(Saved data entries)

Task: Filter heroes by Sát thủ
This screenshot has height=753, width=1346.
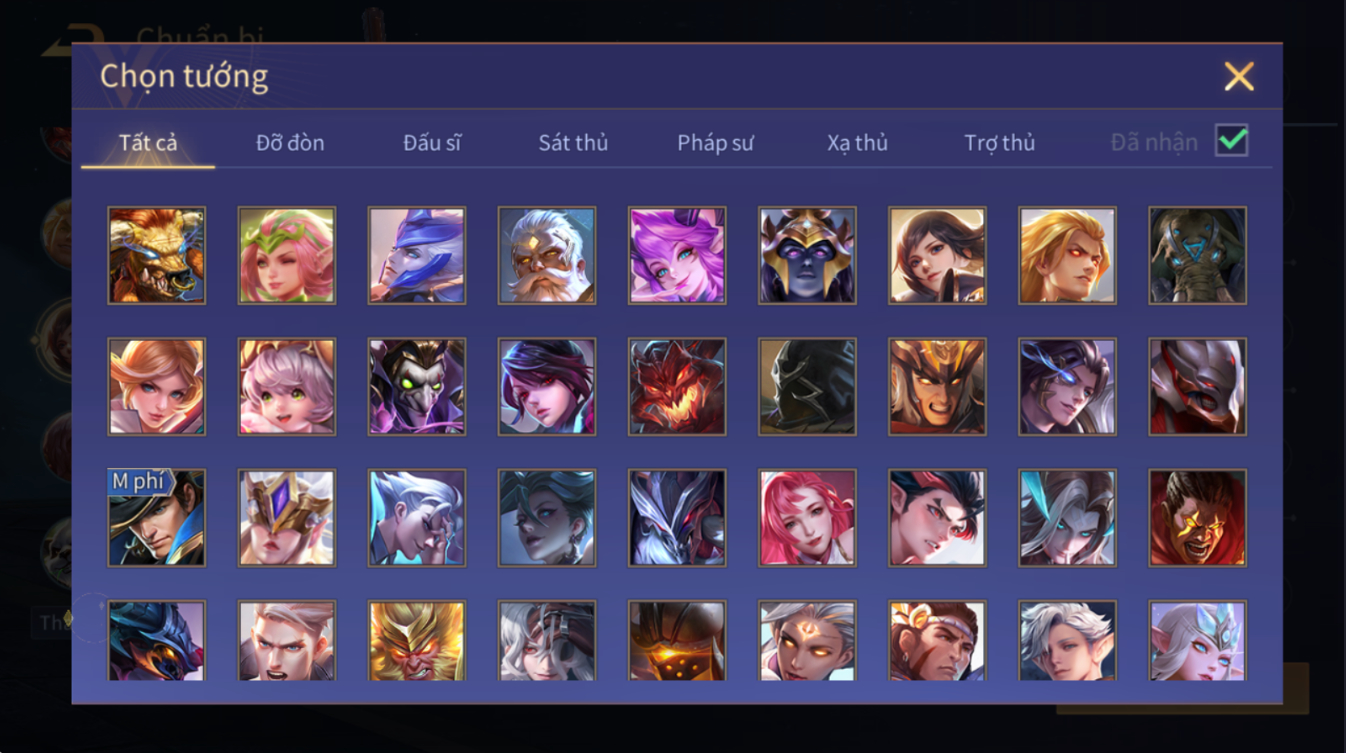Action: (573, 143)
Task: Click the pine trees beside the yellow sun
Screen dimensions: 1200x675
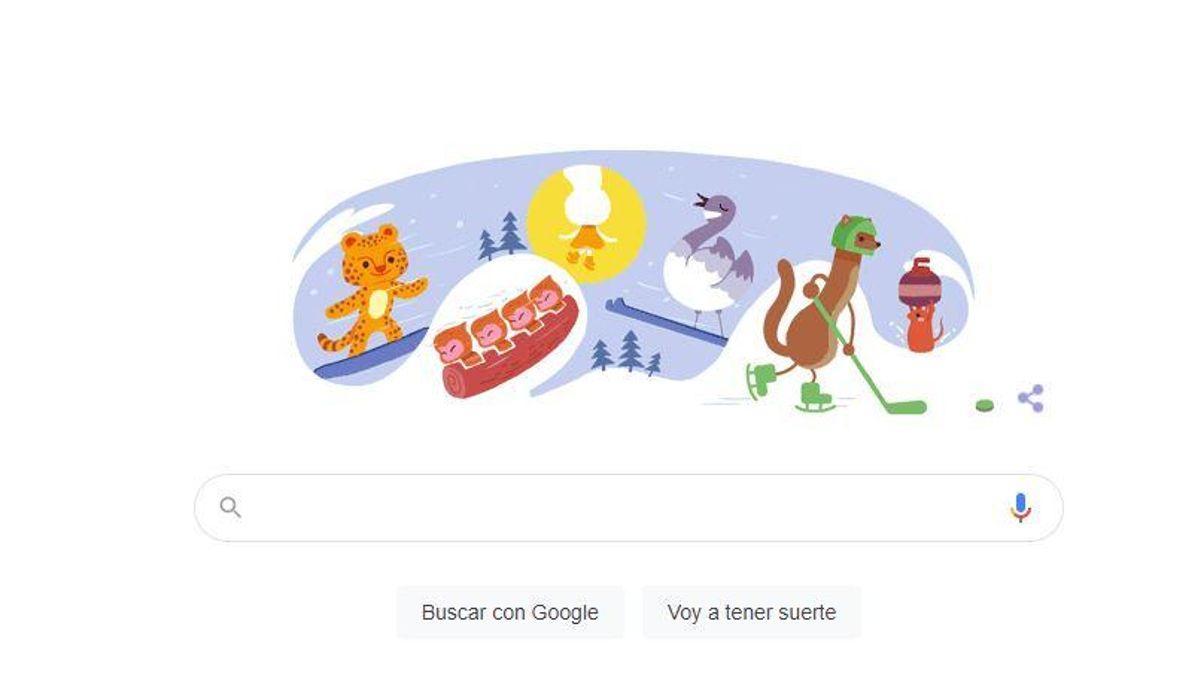Action: (x=502, y=236)
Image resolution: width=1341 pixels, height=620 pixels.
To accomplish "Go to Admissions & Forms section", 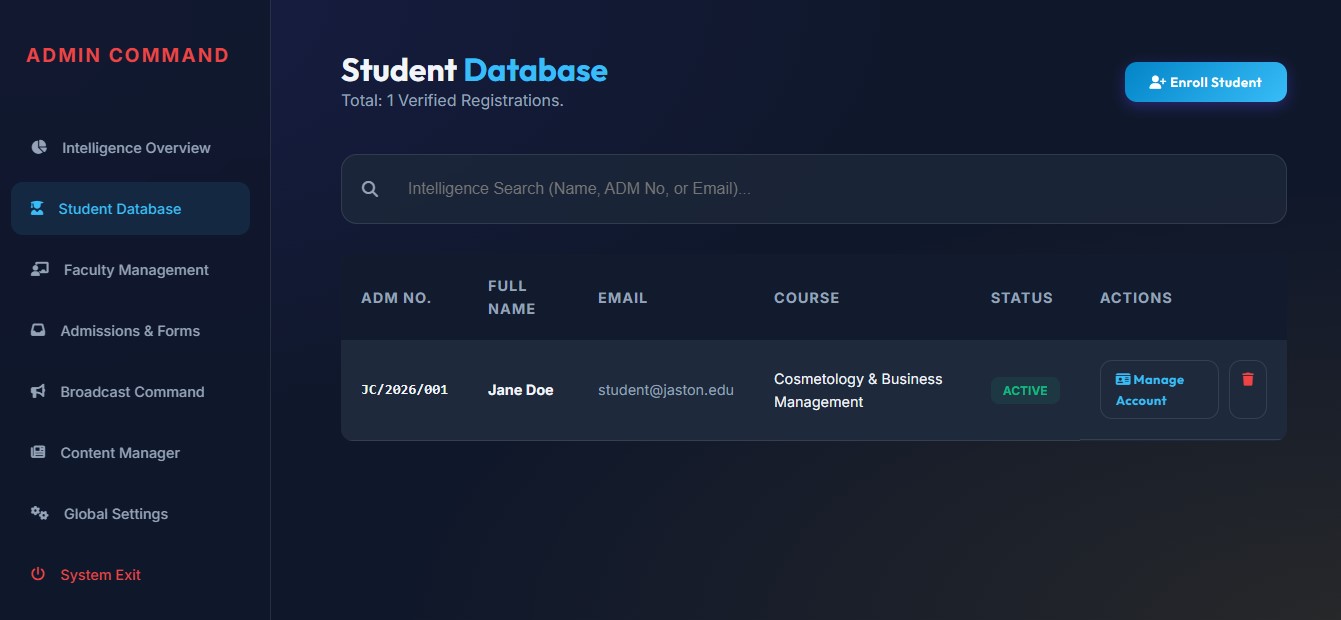I will 130,331.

▸ GOAL OF THE EXERCISE:
Run a filter over the data above and keep each line that contains the word "Task".

▸ ANSWER AREA:
Task: Filter heroes by Sát thủ
Task: Click the pine trees beside the yellow sun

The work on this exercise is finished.